I put a finger to your lips and pull you to the floor. Rest your head in my lap and stroke your hair, the lovely lines in your widow’s peak.
“Trust me.”
I wiped the dishes he left sitting in the draining
rack and sat in front of the TV, even though it wasn’t on. Thoughts of gift horses and teeth and Mandarin ducks. Whatever they were. Funny how loving and pain are so closely tied together. When I was younger, I would have died to have thought I could find a man with a widow’s peak who could cook and love me with commitment. Me, who loved happy endings, despite myself.

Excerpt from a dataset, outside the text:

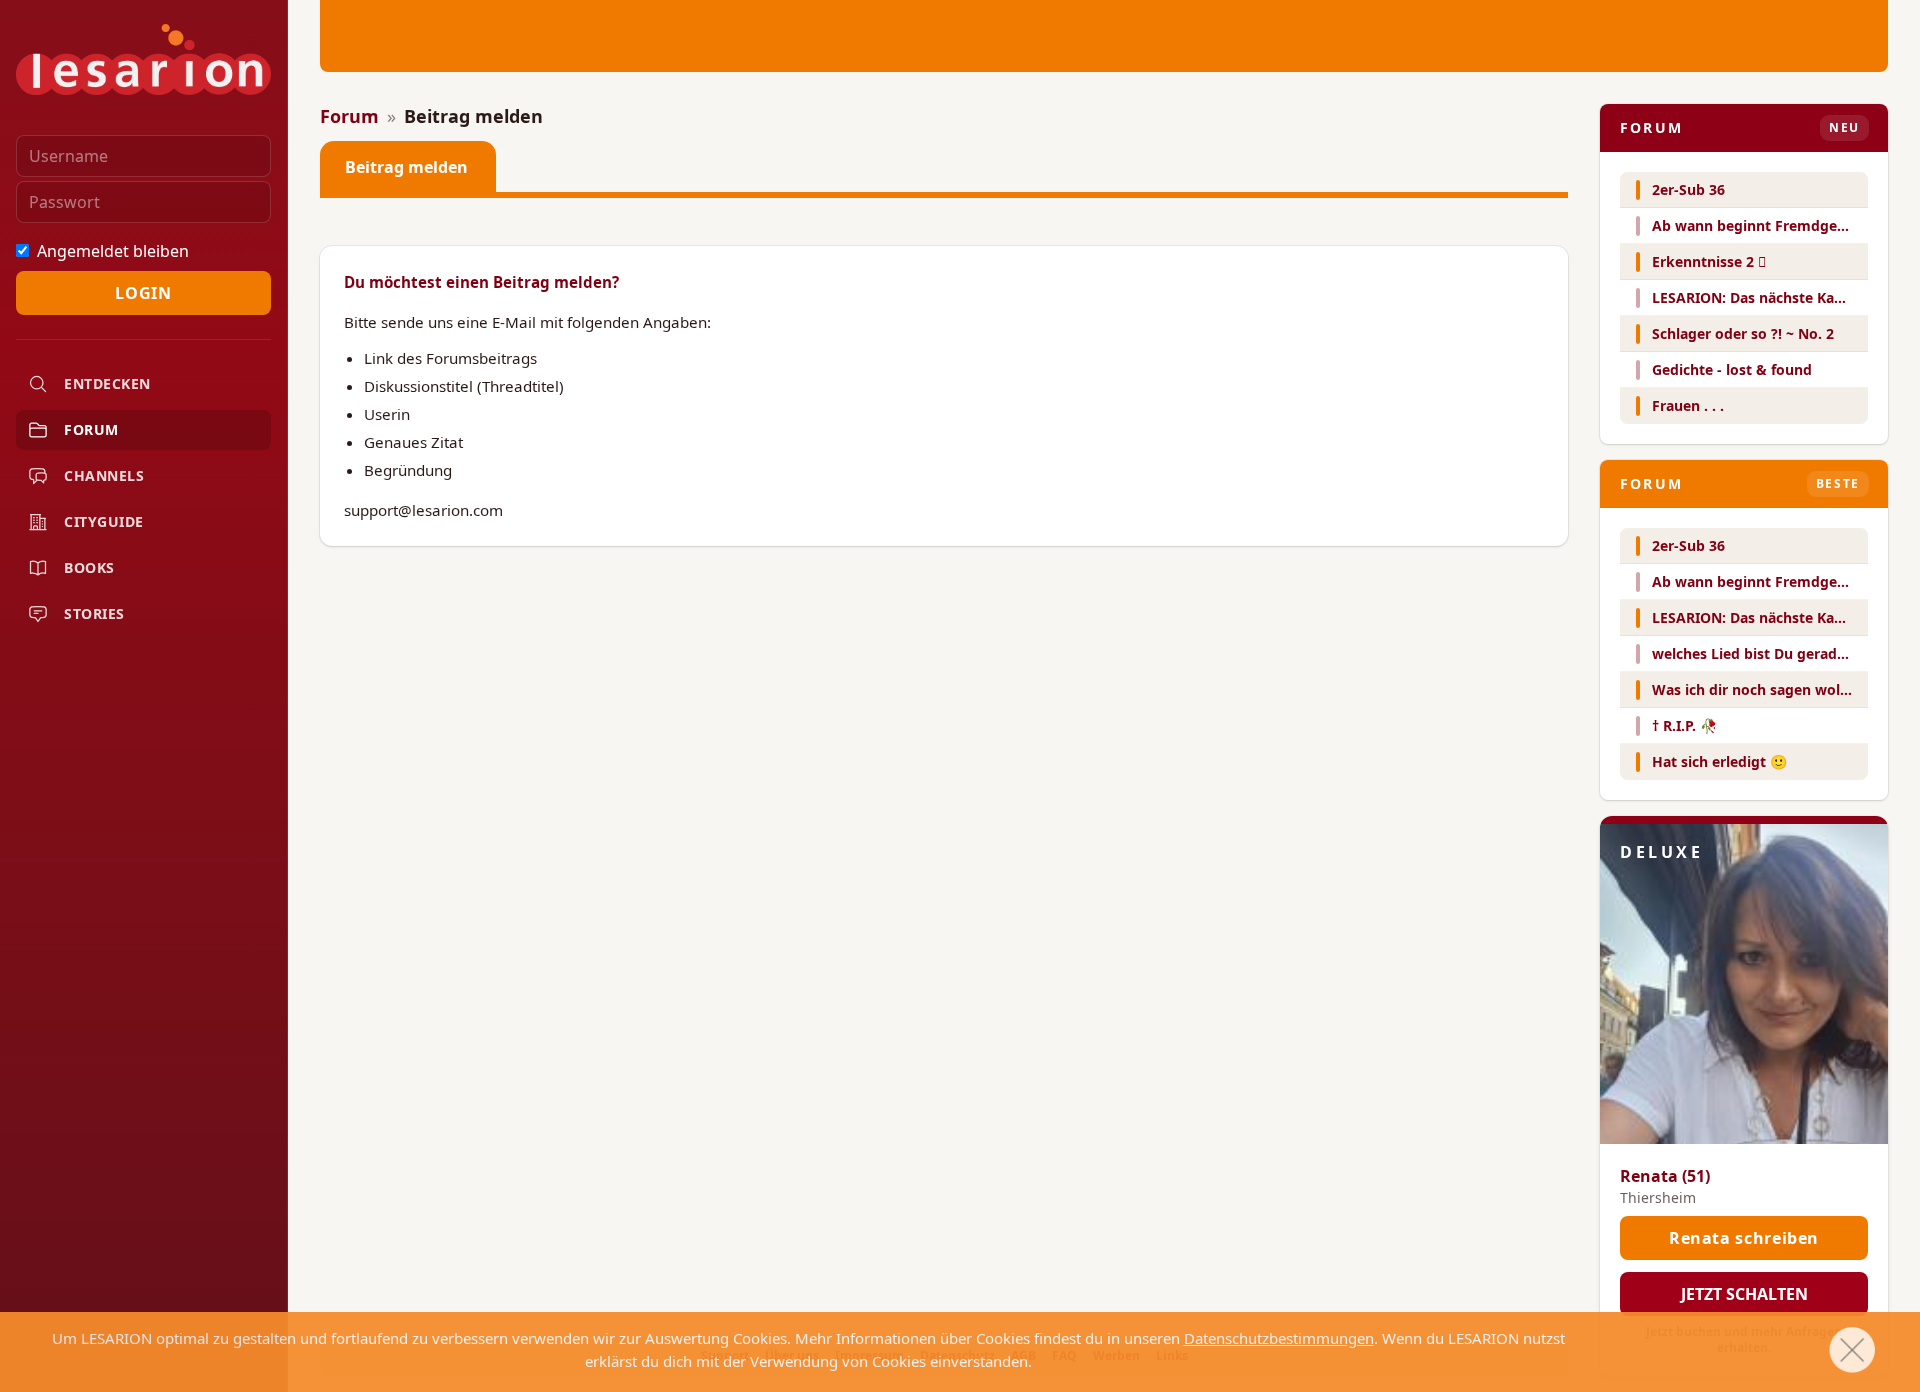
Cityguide (104, 521)
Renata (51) (1665, 1176)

Henkutsu. The word lingered. Obstinately contrary. No, it wasn’t just that, though I couldn’t think of a word that described me better. Something tugged at my heart, my soul, that kept me from staying forever. Obāchan here. Obāchan now. Obāchan then and always.
“Tadaima,” he said, sounding tired. I was still sitting on the couch.
“Hi. How were your classes?”
“All right. I have a few students who show some promise. What are you doing?” He dropped down on the couch beside me. The bitter-green scent of flower stems seeping from his clothes and hands.
“Nothing. Thinking”
“What were you thinking?”
“It occurred to me. That I’ve known you since you arrived at the airport, but you’ve never taken an English class at the Y or anything. And you’re so fluent, I don’t even notice an accent when we’re talking together.”
He looked incredulously at me.
“But when I speak with you, I only speak in Japanese. Jibun de wakaranai no? Itsumo Nihongo de hanashiteiru noni. 呆れるよ。
Oh.
He leaned back, his head against the rim of the bathtub, and closed his eyes. She lingered, curling her fingers around his toes, and stroked the bottom of his feet with strong hands. He sighed. She circled his ankles, cupped the back of his calves with her palms, her knees tucked beneath her, straddling his feet. Smoothed hands slick with soap, up the back of his calves, circled his knees, along his thighs. She kneaded his legs with her powerful hands and he felt the tension seeping from his body. The breath hissed between his parted lips. She ran one finger up the skin of his inner thigh, stroked tender-smooth. He moaned. She smiled, and stretched a sure hand. Touch. The soft skin of a salamander. He sucked back his breath and held, sighed with dismay when she moved her hand away. Stretched her hand again. Touch. Touch. Salamander smooth. He held his breath. She lipped the skin of his belly, tongue stroking, bit softly his tiny nipples. Kissed him softly on his brow, his cheek, his eyes. She lifted her pelvis with a small motion, warm water lapping, the moisture in her hair, streaming down her face, breasts, moved her pelvis over him and tucked him deep inside. They rocked, slowly and gently, the water lapping around her thighs, his belly, they rocked and slid and he arched his back and she pressed, she pressed and hisssss of breath released. She laughed.